> [Activity]: Could you find every line in the entries below that holds the word "width" and copy it?

-------- Excerpted data

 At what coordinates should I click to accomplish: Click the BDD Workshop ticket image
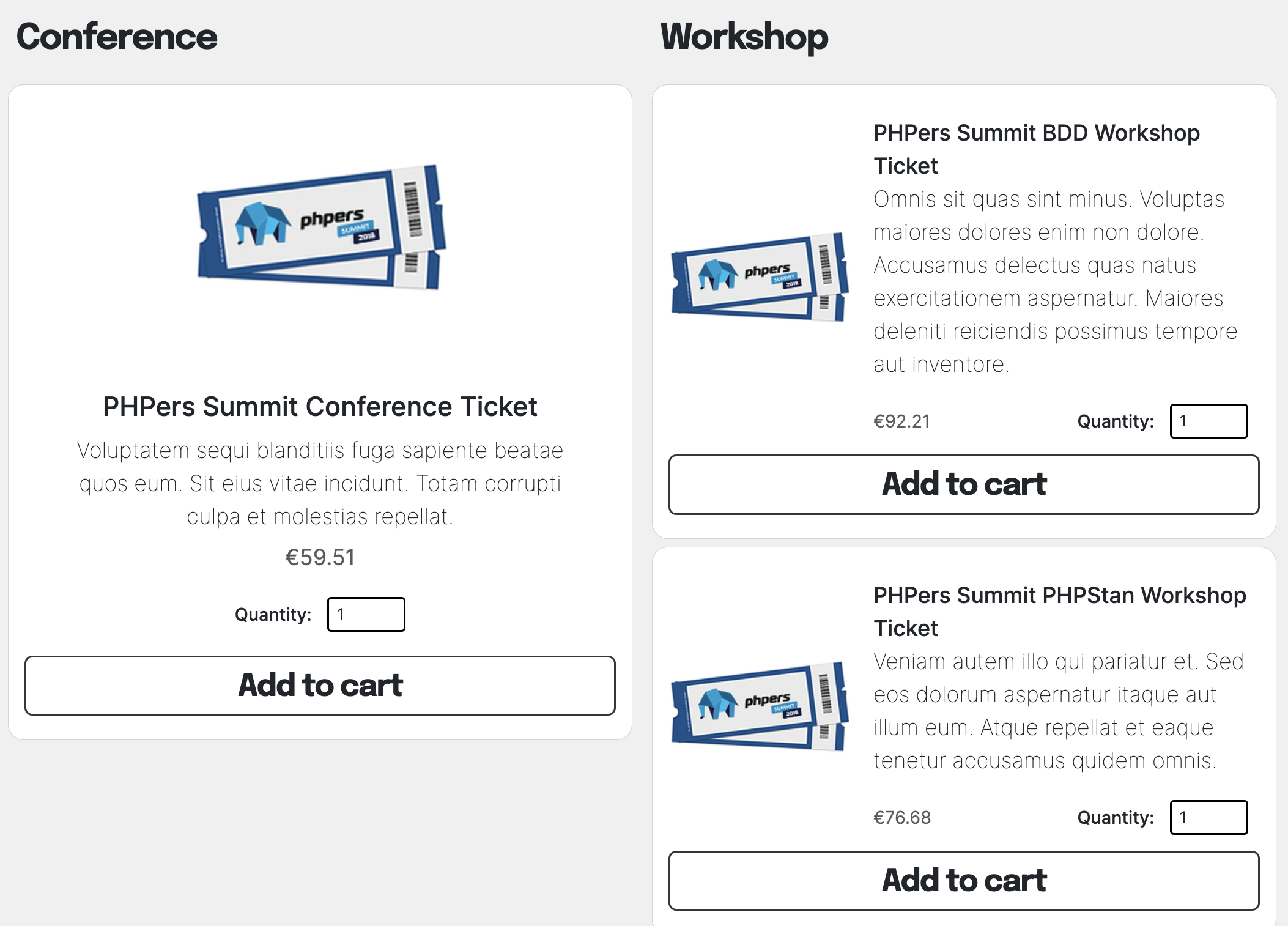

----------------
-------- Excerpted data

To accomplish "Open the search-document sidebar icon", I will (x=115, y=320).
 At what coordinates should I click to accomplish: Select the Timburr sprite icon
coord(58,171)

----------------
-------- Excerpted data

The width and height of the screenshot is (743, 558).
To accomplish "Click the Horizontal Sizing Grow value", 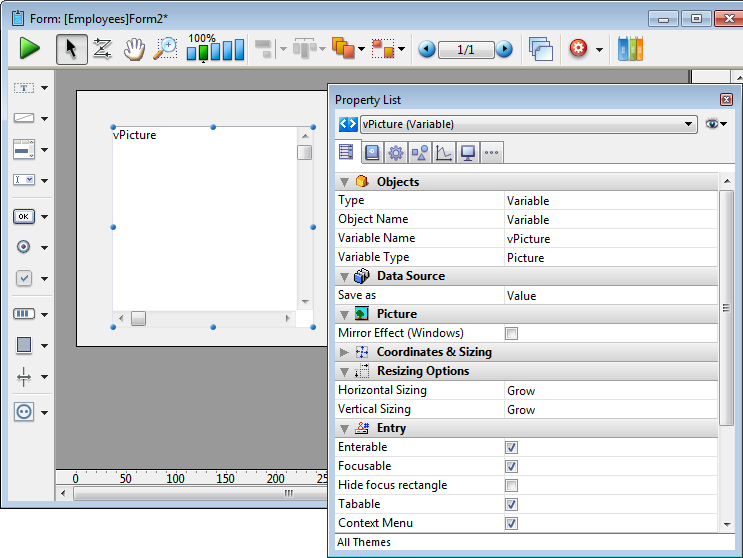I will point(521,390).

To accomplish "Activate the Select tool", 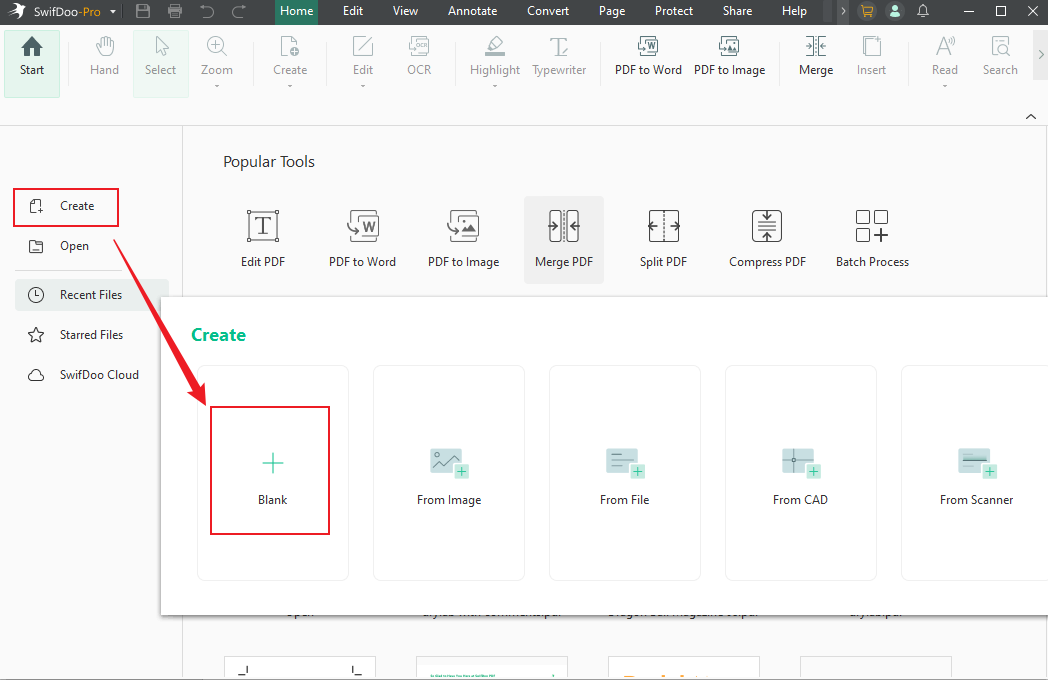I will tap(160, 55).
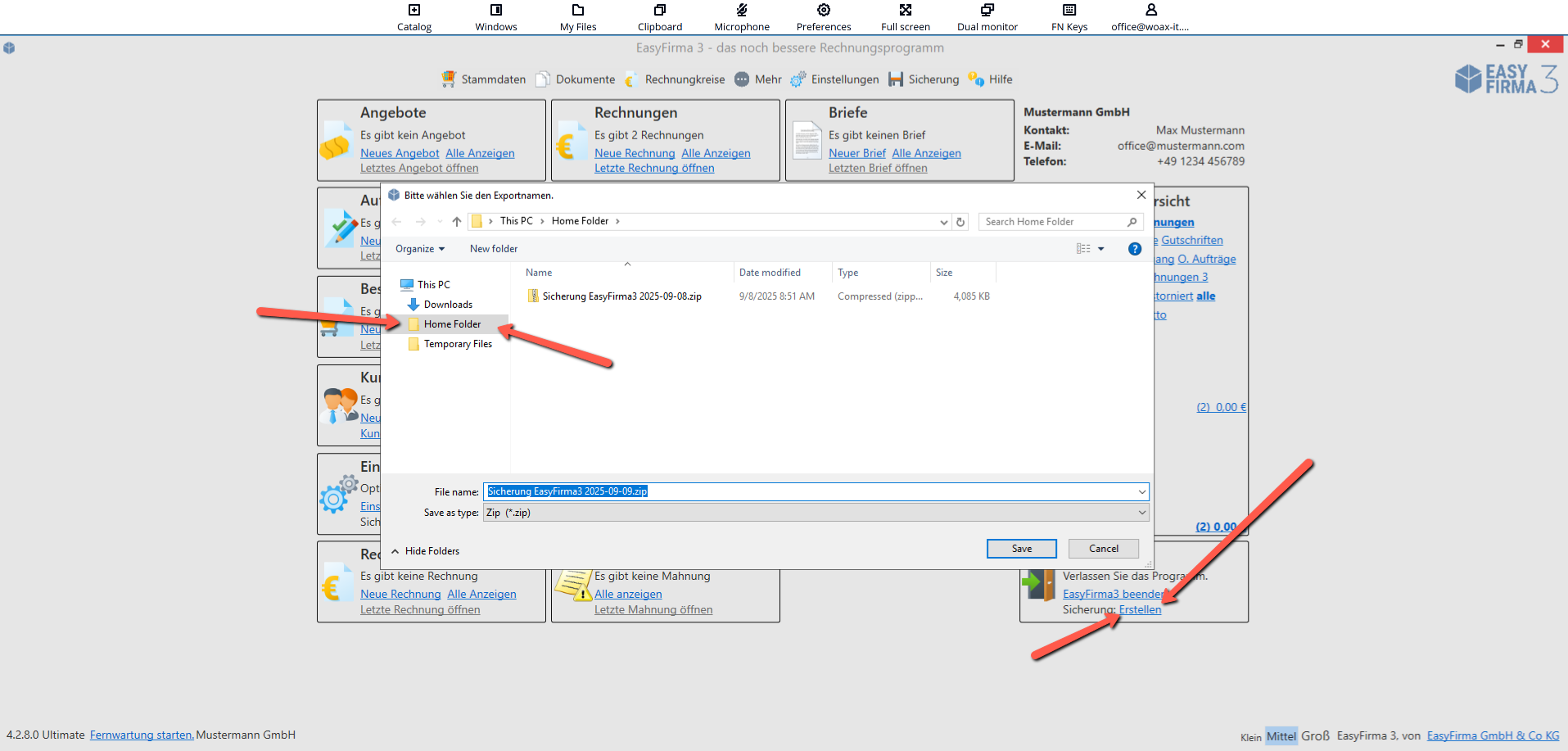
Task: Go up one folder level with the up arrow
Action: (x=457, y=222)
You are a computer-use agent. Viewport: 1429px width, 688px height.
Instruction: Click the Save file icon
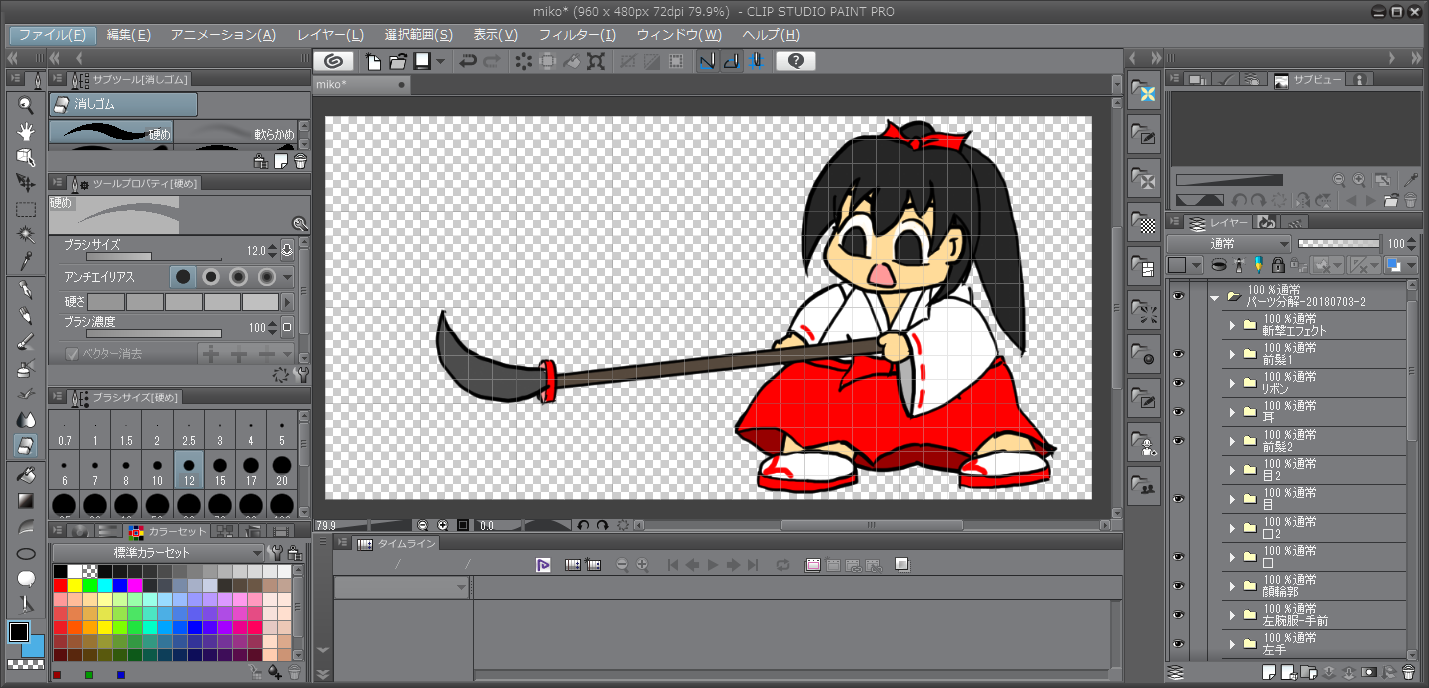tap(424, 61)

----------------

> [The completed task]:
The width and height of the screenshot is (743, 558).
You are a computer-use agent. Viewport: 1429px width, 688px height.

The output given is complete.